Direction -
State how many lines of the rows below contain the word "icon". Reply with the number alone.

[A block of data]
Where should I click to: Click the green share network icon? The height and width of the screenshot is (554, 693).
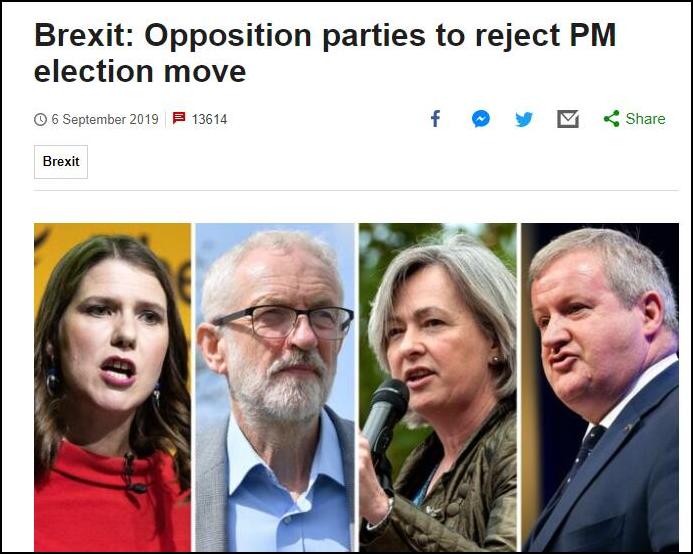click(x=611, y=119)
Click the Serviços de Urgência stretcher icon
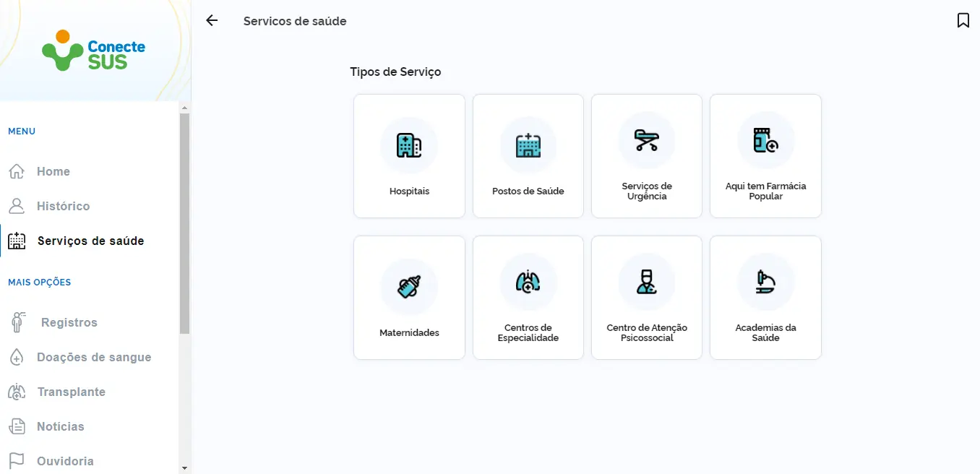This screenshot has width=980, height=474. coord(646,140)
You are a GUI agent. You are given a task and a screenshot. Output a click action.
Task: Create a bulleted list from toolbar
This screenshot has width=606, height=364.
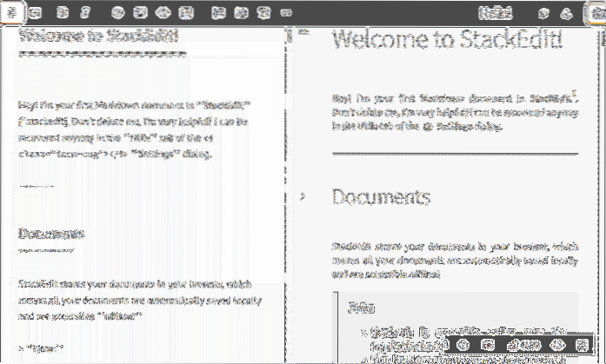[x=238, y=13]
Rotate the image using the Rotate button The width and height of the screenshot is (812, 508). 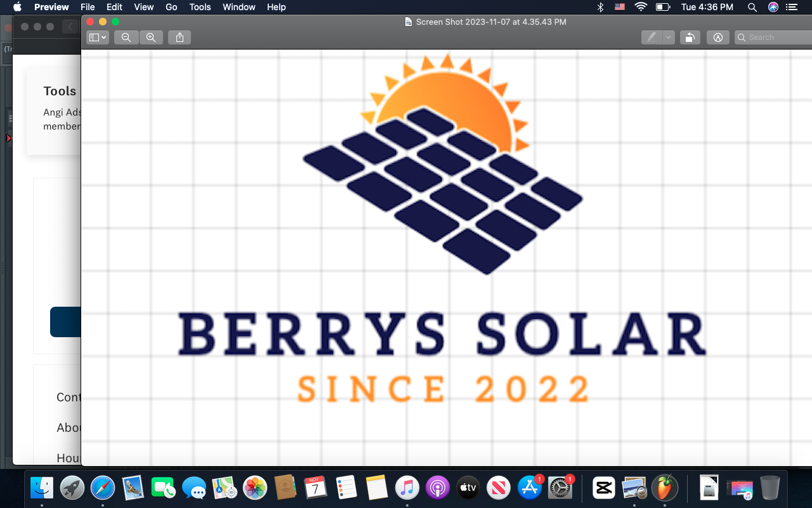pos(690,37)
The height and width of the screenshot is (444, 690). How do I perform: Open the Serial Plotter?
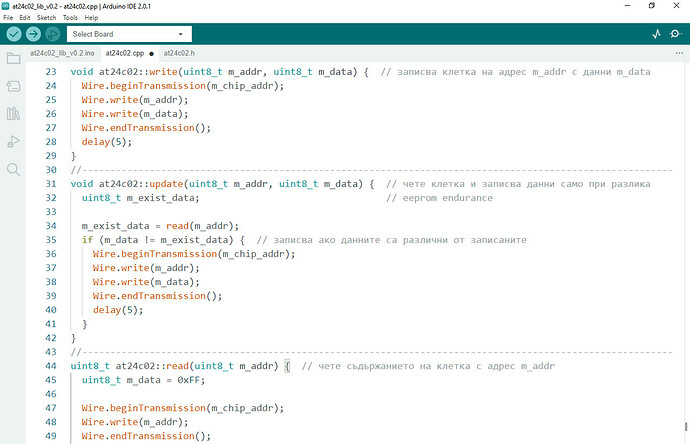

Result for this exercise -
2